◆ Action item: In the records below, count every line that contains the word "Given" and report only the total.

━━━━━ Records provided ━━━━━

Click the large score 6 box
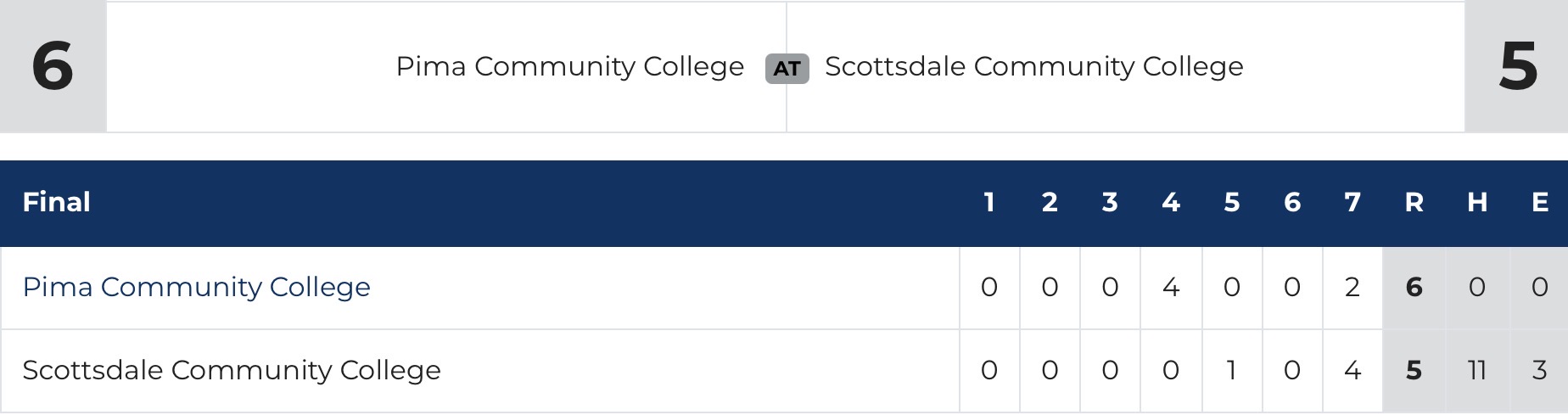Screen dimensions: 1568x415 (x=53, y=66)
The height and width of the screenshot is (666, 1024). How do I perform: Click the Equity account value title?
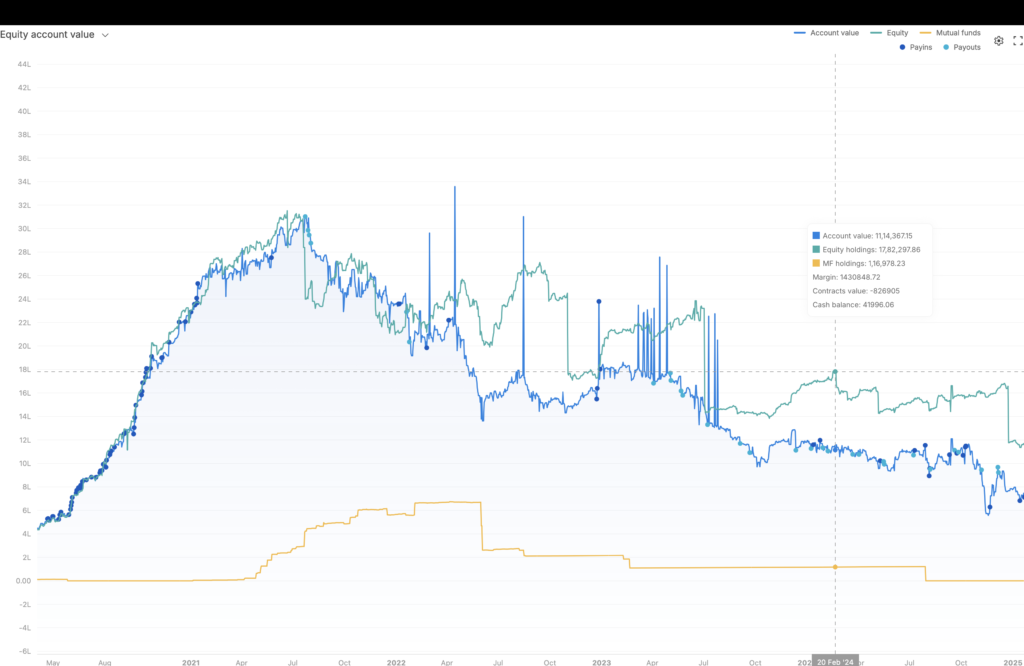pyautogui.click(x=47, y=35)
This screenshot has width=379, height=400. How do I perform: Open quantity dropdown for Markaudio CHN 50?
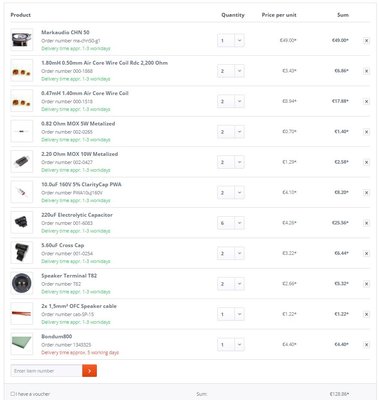pyautogui.click(x=231, y=41)
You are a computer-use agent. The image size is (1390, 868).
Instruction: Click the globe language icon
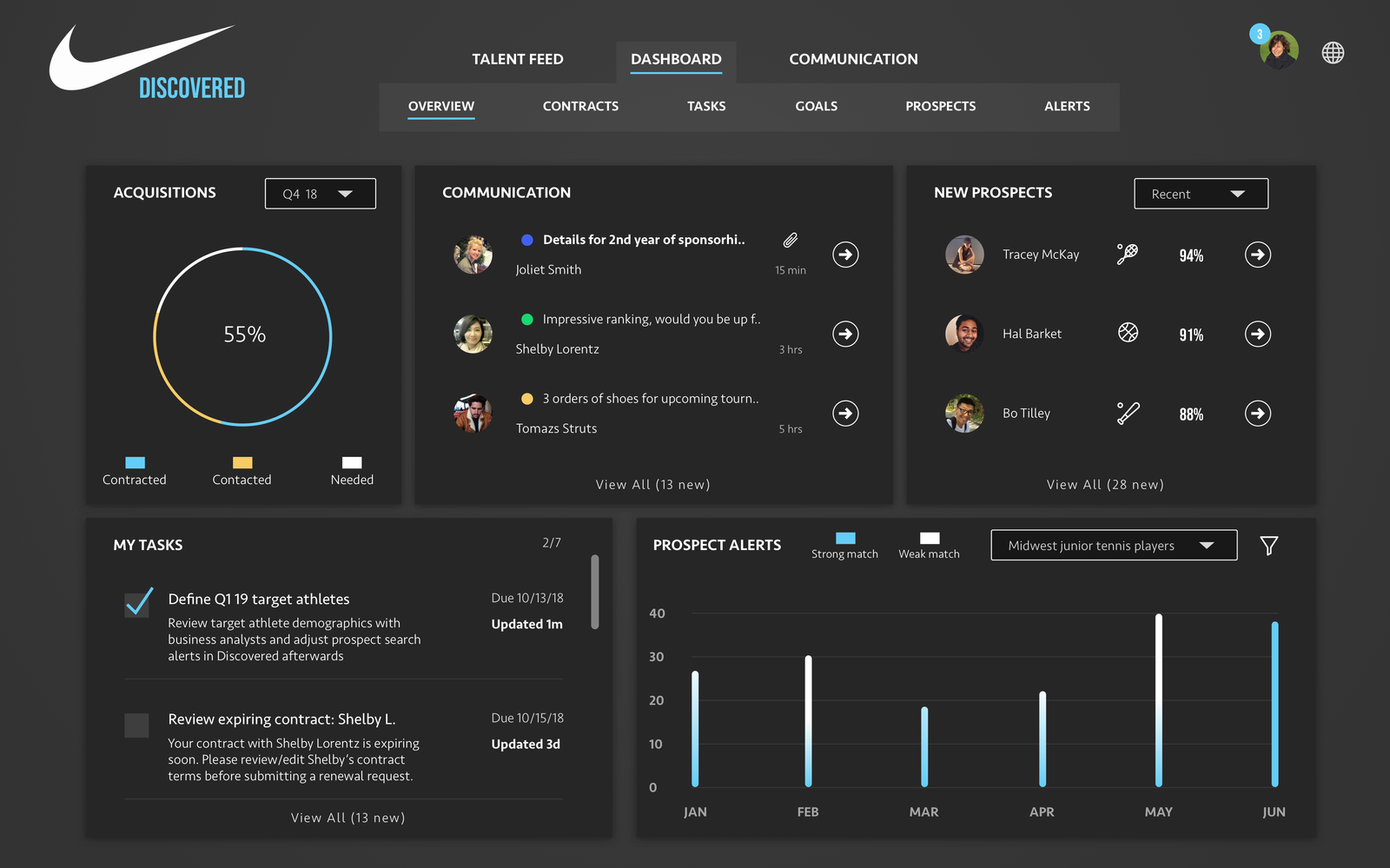(x=1333, y=53)
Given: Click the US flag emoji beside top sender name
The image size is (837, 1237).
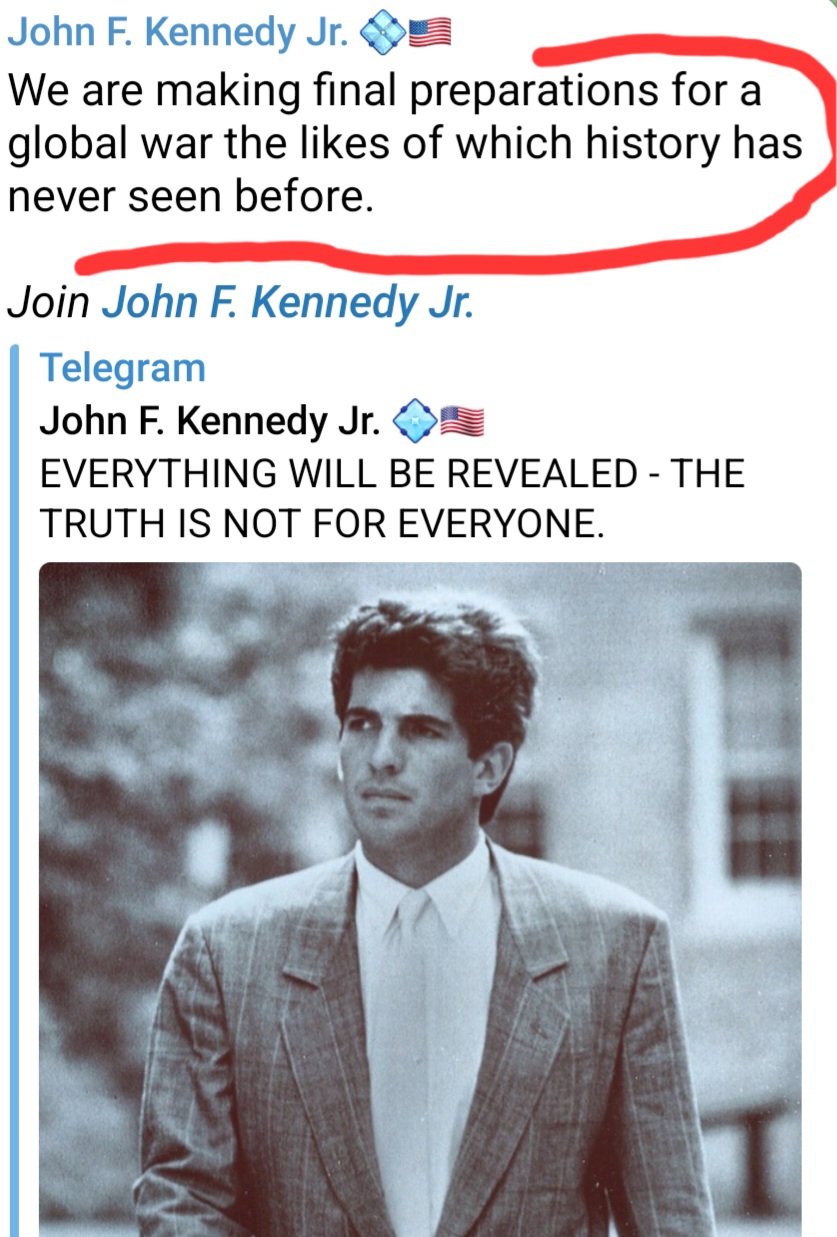Looking at the screenshot, I should click(x=431, y=34).
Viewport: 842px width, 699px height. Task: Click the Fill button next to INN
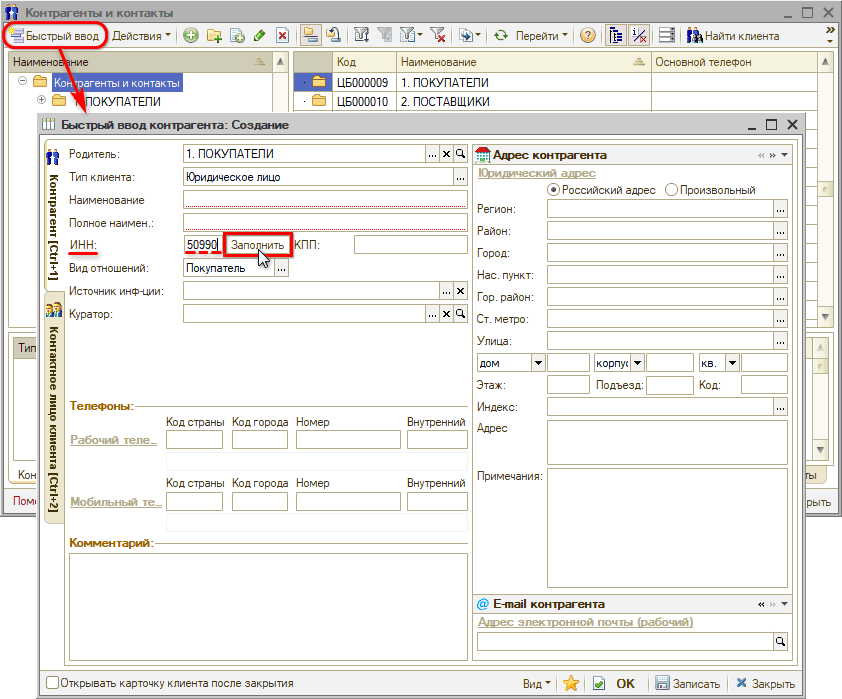(257, 244)
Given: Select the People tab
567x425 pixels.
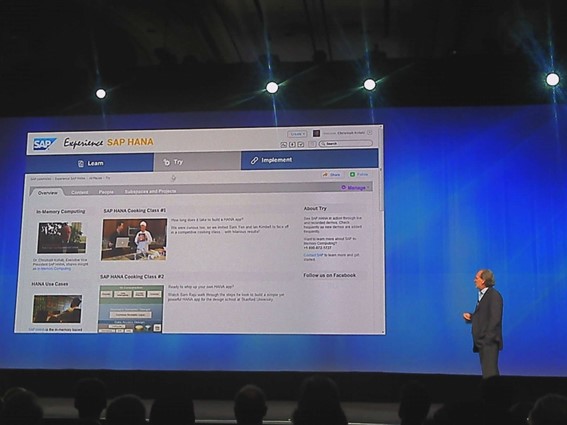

━━━━━

◆ Exercise output: 2